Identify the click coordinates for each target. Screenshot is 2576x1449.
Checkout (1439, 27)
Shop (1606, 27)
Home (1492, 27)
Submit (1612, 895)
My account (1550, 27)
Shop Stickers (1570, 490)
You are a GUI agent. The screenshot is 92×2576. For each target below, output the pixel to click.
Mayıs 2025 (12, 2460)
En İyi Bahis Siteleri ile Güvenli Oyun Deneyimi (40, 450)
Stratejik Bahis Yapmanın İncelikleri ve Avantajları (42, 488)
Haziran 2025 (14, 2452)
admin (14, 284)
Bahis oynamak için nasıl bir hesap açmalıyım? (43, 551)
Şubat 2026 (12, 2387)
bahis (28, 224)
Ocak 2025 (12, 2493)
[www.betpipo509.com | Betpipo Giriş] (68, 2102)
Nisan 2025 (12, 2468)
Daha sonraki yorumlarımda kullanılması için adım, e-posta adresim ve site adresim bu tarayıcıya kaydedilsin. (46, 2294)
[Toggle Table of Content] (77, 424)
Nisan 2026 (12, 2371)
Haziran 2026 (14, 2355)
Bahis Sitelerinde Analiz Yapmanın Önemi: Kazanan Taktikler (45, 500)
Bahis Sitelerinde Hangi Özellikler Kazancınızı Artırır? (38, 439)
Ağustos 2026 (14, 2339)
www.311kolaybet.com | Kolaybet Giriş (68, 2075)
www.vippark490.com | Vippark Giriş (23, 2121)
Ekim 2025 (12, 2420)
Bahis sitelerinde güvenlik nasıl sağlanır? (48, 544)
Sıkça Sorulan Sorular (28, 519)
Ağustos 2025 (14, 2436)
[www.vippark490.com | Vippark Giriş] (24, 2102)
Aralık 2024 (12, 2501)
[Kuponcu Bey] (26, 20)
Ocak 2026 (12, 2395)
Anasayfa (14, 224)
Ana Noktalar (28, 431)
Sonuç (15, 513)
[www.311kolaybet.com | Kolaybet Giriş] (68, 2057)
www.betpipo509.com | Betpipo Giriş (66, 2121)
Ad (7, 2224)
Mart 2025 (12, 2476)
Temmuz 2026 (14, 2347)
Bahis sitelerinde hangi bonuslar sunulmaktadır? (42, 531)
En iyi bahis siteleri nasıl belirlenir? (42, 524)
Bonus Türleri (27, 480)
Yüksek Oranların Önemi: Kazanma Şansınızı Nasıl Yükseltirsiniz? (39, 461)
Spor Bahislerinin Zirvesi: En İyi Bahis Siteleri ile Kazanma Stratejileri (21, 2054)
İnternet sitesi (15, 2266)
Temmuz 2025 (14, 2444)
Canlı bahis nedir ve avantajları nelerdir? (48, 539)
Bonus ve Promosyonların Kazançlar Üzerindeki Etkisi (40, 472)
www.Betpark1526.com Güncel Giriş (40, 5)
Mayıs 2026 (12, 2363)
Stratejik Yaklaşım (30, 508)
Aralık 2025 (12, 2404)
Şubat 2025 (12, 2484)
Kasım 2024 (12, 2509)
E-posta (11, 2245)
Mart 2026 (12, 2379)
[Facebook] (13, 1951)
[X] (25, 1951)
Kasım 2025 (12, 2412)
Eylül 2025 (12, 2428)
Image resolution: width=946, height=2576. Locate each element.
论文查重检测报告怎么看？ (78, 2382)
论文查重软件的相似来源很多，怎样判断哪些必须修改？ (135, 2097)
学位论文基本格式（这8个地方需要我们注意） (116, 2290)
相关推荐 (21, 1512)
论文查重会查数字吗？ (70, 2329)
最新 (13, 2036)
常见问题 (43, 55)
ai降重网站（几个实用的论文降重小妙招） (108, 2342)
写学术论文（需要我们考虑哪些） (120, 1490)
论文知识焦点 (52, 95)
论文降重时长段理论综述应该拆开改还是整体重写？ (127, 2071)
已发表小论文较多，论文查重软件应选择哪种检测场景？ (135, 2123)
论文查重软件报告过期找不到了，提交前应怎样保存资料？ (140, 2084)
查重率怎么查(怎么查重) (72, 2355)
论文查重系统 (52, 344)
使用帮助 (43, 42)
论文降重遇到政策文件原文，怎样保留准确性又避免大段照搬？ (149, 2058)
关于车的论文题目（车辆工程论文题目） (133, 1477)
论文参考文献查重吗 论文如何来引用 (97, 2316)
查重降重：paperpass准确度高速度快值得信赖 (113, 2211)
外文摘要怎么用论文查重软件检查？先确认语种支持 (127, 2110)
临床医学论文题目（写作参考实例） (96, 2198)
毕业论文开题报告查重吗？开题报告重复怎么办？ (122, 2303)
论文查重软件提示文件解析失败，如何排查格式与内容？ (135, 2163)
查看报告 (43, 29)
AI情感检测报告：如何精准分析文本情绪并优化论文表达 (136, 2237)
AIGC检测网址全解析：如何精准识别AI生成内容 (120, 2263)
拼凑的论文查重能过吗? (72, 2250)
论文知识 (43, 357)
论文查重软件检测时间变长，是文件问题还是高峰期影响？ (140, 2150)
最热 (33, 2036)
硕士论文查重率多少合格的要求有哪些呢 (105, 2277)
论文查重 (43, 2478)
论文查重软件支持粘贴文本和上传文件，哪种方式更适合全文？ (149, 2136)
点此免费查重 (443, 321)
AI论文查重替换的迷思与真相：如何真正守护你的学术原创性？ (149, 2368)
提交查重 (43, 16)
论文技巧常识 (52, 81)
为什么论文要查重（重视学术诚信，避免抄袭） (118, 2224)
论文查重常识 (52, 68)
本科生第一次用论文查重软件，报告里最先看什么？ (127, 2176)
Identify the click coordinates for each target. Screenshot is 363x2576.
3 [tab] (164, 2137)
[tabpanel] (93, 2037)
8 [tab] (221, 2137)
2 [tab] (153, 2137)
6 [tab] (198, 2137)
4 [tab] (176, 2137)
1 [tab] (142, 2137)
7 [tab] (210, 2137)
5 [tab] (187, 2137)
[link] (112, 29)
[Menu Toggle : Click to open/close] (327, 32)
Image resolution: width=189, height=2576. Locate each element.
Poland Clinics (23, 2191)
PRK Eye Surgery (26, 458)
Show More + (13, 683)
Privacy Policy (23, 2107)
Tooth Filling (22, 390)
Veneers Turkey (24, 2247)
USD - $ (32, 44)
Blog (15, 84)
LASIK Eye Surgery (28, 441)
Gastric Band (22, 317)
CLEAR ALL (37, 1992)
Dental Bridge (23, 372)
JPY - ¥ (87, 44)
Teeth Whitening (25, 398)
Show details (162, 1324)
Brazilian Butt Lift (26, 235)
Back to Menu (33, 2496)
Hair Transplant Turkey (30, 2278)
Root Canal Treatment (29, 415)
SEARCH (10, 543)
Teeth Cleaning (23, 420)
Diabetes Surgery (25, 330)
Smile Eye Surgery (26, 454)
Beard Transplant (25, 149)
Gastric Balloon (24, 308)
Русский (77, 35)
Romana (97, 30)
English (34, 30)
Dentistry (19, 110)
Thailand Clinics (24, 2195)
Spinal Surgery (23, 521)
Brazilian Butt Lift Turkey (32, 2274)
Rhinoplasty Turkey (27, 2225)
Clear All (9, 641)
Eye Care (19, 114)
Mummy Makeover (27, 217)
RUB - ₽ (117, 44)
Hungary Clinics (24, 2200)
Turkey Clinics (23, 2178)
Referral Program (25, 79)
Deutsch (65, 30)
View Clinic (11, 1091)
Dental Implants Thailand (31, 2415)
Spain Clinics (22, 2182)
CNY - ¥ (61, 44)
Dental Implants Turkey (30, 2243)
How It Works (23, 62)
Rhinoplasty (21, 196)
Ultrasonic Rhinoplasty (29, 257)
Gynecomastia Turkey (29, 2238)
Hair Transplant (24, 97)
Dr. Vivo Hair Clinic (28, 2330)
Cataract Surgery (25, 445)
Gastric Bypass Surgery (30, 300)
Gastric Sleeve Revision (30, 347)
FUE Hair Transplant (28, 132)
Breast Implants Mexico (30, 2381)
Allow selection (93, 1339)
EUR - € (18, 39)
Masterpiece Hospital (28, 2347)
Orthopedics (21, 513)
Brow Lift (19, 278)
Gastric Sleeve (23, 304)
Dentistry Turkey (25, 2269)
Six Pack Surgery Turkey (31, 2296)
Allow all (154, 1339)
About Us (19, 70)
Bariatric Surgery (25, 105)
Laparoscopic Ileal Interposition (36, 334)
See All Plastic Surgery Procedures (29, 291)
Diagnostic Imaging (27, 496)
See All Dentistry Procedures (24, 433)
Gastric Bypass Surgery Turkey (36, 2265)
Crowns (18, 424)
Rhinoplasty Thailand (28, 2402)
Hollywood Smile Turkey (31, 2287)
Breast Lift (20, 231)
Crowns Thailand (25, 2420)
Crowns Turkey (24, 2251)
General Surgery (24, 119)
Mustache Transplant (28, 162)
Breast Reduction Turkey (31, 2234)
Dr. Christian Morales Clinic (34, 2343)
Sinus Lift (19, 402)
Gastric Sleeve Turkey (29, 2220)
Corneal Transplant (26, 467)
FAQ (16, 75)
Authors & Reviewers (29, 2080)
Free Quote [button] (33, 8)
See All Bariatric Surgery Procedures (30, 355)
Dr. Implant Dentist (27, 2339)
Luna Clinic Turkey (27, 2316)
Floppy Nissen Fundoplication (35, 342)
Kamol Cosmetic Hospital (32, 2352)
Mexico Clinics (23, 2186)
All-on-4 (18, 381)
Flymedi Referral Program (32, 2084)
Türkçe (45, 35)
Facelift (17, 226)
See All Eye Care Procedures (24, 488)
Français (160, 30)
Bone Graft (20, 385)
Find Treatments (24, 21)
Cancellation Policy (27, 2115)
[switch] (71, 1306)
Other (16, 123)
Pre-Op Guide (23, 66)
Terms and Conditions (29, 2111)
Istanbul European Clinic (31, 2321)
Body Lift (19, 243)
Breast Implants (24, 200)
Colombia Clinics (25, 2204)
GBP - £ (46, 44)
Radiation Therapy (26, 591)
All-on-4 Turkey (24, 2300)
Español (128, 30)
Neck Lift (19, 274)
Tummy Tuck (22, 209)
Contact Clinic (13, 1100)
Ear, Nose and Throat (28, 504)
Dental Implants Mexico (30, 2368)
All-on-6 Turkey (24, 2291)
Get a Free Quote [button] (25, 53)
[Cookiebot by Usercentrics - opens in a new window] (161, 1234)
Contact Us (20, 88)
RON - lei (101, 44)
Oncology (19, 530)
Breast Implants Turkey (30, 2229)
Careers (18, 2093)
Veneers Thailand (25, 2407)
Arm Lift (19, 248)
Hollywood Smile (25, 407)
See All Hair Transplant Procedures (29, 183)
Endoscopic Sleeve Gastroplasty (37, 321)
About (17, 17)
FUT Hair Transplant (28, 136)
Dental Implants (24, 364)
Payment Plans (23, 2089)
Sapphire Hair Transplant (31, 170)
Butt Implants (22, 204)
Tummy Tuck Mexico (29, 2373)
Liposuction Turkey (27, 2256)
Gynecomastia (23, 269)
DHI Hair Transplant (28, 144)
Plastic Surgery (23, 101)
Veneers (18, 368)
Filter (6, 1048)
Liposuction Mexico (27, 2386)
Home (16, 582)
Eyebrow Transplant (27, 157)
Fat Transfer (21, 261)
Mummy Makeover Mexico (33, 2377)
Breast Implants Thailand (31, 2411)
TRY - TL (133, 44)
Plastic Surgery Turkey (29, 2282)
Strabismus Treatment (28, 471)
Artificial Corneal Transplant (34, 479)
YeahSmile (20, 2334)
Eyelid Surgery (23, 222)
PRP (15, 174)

• **YOUR GOAL**
Your task for the entries above: copy exactly the span starting with the line with "Veneers Turkey (24, 2247)" and going on through the line with "Dental Implants Thailand (31, 2415)", both lines included, and nothing else.

• **SOLUTION TO THE EXERCISE**
Veneers Turkey (24, 2247)
USD - $ (32, 44)
Blog (15, 84)
LASIK Eye Surgery (28, 441)
Gastric Band (22, 317)
CLEAR ALL (37, 1992)
Dental Bridge (23, 372)
JPY - ¥ (87, 44)
Teeth Whitening (25, 398)
Show details (162, 1324)
Brazilian Butt Lift (26, 235)
Back to Menu (33, 2496)
Hair Transplant Turkey (30, 2278)
Root Canal Treatment (29, 415)
SEARCH (10, 543)
Teeth Cleaning (23, 420)
Diabetes Surgery (25, 330)
Smile Eye Surgery (26, 454)
Beard Transplant (25, 149)
Gastric Balloon (24, 308)
Русский (77, 35)
Romana (97, 30)
English (34, 30)
Dentistry (19, 110)
Thailand Clinics (24, 2195)
Spinal Surgery (23, 521)
Brazilian Butt Lift Turkey (32, 2274)
Rhinoplasty Turkey (27, 2225)
Clear All (9, 641)
Eye Care (19, 114)
Mummy Makeover (27, 217)
RUB - ₽ (117, 44)
Hungary Clinics (24, 2200)
Turkey Clinics (23, 2178)
Referral Program (25, 79)
Deutsch (65, 30)
View Clinic (11, 1091)
Dental Implants Thailand (31, 2415)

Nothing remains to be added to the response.